Resistance of dental implants with different bone defect heights submitted to implantoplasty: An in vitro study
15487 POSTER DISPLAY BASIC RESEARCH
Background
Periimplantitis is a biological complication that affects soft and hard tissues around dental implants and can lead to treatment failure. Implantoplasty is a procedure that mechanically smoothens the suprabony area of the implant in order to decrease surface roughness and prevent bacterial growth.
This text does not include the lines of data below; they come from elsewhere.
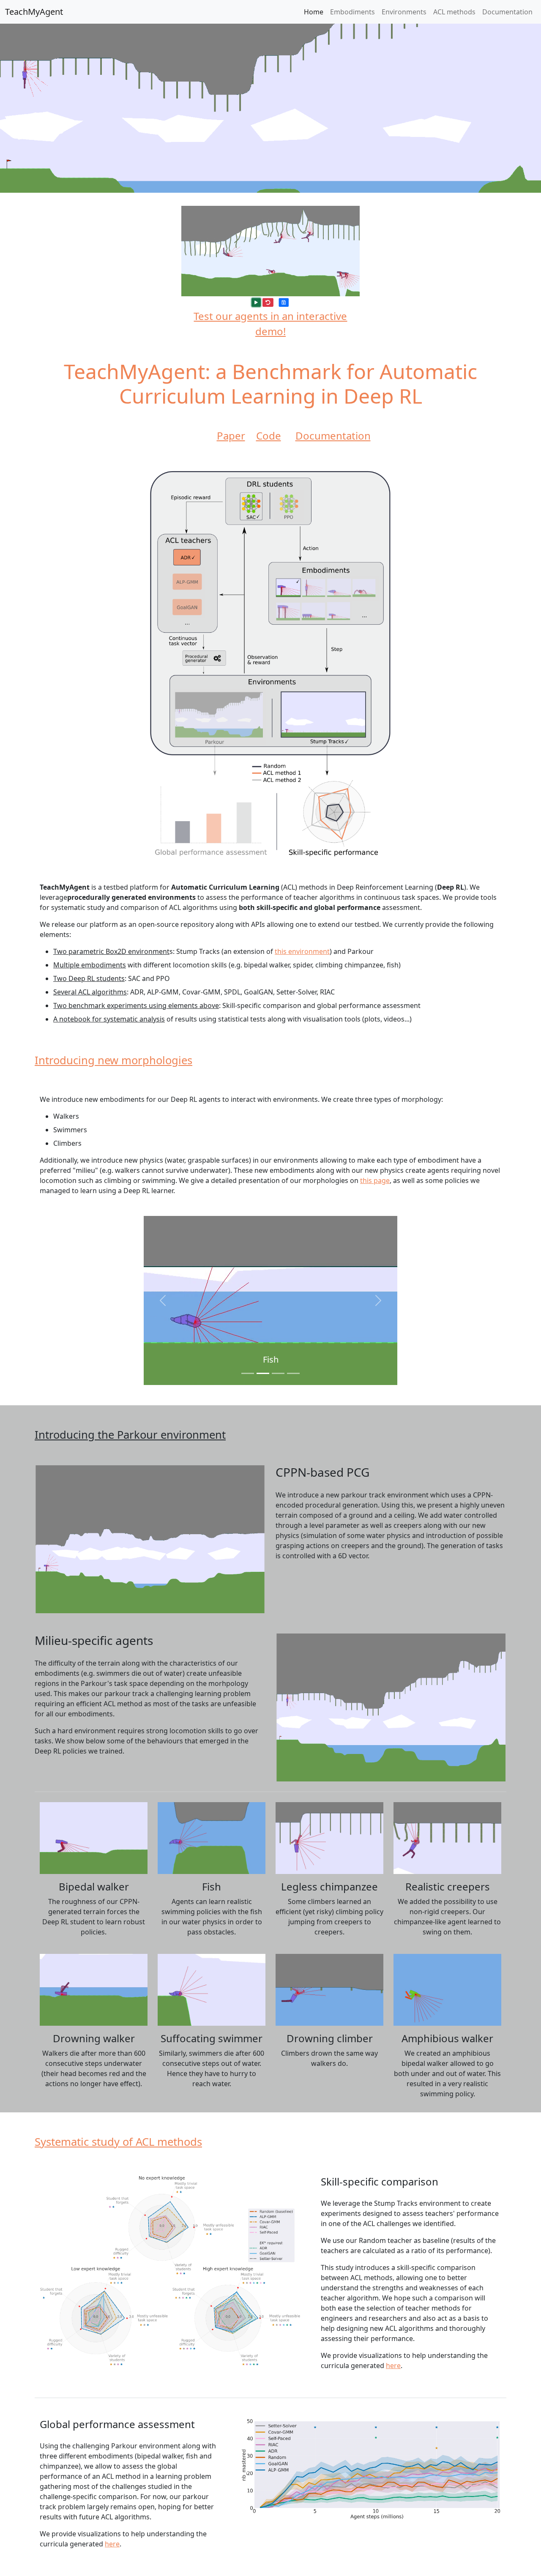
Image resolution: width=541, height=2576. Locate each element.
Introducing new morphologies (113, 1060)
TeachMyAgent (34, 11)
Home (313, 11)
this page (375, 1180)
The height of the bone defect and implantoplasty procedures may affect the resistance to fracture of dental implants.
Aim/Hypothesis
To determine if implants submitted to implantoplasty with different bone level heights are more prone to fracture than intact implants in the same conditions+ and to assess if the bone level height affects the resistance to fracture of fixtures.
Materials and Methods
Thirty-two rough surface, grade V, external hexagon 3.5-millimeter platform, 15-millimeter-long dental implants were placed in bone-like resin (elasticity modulus ≥ + 3GPa, ISO 14801-2016) with 3 or 7.5 millimeters of implant surface exposed. Half of the implants were randomly submitted to implantoplasty. Macroscopic changes were evaluated using ImageJ® software on standardized radiographies. Static resistance to fracture tests were performed according to ISO 14801-2016 established parameters. A scanning electron microscope was employed to analyze the fracture pattern and morphology.
Results
Significant macroscopic changes were observed in all reference points in implantoplasty implants (P-value < 0.01). No significant differences regarding resistance to fracture were observed between implants with and without implantoplasty with the same simulated bone loss (P-value > 0.01). Intact implants with 7.5 mm bone defect heights had a significantly lower fracture resistance when compared to fixtures with 3 mm defects (P-value < 0.01). Platform is the most commonly fractured area, although body and prosthetic screw fractures were also observed.
Conclusion and Clinical Implications
Performing implantoplasty does not seem to increase the risk of fracture regardless of the bone defect height. Bone loss decreases the resistance to fracture specially in the control group implants. The fact that most fractures occur in the platform indicates that this zone is submitted to more mechanical stress especially when bone loss increases.